◆ **Page extract**:
++++

Conservation & Load Management – Conservation and Load Management expenses are expenses associated with the development, management, and delivery of the Company’s energy efficiency programs. Energy efficiency programs are designed, in conformity to state regulatory requirements, to help consumers use natural gas and electricity more efficiently and thereby decrease their energy usage. Programs are tailored to residential, small business and large business customer groups and provide educational materials, technical assistance, and rebates that contribute toward the cost of purchasing and installing approved measures. Approximately 70% of these costs are related to electric operations and 30% to gas operations.
Total C&LM expenses decreased $0.9 million, or 36.0% and $1.1 million, or 26.2%, in the three and six month periods ended June 30, 2011 compared to the same periods in 2010. These approved costs are collected from customers on a pass through basis and therefore, fluctuations in program costs do not affect earnings.

++++

◆ **Records to process**:
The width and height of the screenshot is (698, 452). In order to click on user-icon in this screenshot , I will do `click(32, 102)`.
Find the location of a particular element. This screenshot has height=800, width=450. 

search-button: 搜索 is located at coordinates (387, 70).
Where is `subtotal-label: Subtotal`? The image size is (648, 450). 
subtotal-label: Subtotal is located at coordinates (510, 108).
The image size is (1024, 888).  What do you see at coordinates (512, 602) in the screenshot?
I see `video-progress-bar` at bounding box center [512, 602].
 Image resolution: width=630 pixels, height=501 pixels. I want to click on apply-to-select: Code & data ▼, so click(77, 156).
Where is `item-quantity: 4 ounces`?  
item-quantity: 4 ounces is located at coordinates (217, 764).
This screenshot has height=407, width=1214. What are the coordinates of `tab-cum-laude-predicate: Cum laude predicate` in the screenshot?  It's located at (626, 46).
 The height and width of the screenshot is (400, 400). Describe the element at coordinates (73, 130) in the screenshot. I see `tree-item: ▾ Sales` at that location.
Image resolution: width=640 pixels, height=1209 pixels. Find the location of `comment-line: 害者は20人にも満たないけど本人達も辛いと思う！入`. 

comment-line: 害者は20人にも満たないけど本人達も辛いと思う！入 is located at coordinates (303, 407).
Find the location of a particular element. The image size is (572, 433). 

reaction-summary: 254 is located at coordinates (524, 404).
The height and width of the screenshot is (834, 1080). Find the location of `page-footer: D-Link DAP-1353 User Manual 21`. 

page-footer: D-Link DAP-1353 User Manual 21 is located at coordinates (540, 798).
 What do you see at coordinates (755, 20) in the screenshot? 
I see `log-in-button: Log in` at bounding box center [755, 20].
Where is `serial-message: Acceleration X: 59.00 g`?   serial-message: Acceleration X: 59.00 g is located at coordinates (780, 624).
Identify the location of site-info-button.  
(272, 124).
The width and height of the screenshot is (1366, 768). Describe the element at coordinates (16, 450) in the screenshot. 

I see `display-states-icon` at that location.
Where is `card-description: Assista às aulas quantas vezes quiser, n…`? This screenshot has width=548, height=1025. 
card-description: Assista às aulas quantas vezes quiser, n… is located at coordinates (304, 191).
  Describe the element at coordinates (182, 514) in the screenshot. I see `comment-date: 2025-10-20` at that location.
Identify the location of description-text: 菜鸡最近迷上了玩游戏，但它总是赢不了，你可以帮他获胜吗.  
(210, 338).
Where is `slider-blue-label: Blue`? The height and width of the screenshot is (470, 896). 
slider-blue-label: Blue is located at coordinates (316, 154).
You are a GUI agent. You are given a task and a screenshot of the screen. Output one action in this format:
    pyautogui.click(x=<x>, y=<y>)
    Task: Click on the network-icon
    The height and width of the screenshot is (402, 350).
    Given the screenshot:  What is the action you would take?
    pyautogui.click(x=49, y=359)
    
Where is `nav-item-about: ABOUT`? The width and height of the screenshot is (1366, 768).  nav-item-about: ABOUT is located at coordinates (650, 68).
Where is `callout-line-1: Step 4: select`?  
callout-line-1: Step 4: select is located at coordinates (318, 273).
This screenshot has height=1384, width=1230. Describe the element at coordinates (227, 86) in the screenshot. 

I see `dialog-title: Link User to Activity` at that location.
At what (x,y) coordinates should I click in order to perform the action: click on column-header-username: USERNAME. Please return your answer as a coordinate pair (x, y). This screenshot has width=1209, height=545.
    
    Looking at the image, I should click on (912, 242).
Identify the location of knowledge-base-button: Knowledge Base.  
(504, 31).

++++

◆ **Tasks to carry out**:
A: In the records, take the part that opens with the line containing "You are a GUI" and closes with the line containing "pyautogui.click(x=49, y=359)". Substitute "wifi-icon" for "network-icon" and give only those lines back, otherwise unchanged.
B: Carry on the text about Conservation and Load Management expenses, picking up after its last sentence.

◆ **Written answers**:
A:
You are a GUI agent. You are given a task and a screenshot of the screen. Output one action in this format:
    pyautogui.click(x=<x>, y=<y>)
    Task: Click on the wifi-icon
    The height and width of the screenshot is (402, 350).
    Given the screenshot:  What is the action you would take?
    pyautogui.click(x=49, y=359)

B:
Depreciation, Amortization and Taxes
Depreciation and Amortization –Depreciation and Amortization expense increased $0.5 million and $1.3 million in the three and six months ended June 30, 2011, respectively, compared to the same periods in 2010, reflecting higher depreciation on normal utility plant additions and higher amortization expense in the current year.
Local Property and Other Taxes – Local Property and Other Taxes increased $0.5 million and $0.7 million in the three and six month periods ended June 30, 2011, respectively, compared to the same periods in 2010. These increases reflect higher local property taxes on higher levels of utility plant in service and higher payroll taxes on higher compensation expenses.
Federal and State Income Taxes – Federal and State Income Taxes increased by $0.7 million and $2.2 million for the three and six month periods, respectively, due to higher pre-tax earnings in 2011 compared to 2010.
Other Non-Operating Expenses (Income)
Other Non-Operating Expenses were on par in the three and six month periods ended June 30, 2011 compared to the same periods in 2010.
Interest Expense, Net
Interest expense is presented in the consolidated financial statements net of interest income. Interest expense is mainly comprised of interest on long-term debt and short-term borrowings. In addition, certain reconciling rate mechanisms used by the Company’s distribution operating utilities give rise to regulatory assets (and regulatory liabilities) on which interest is calculated.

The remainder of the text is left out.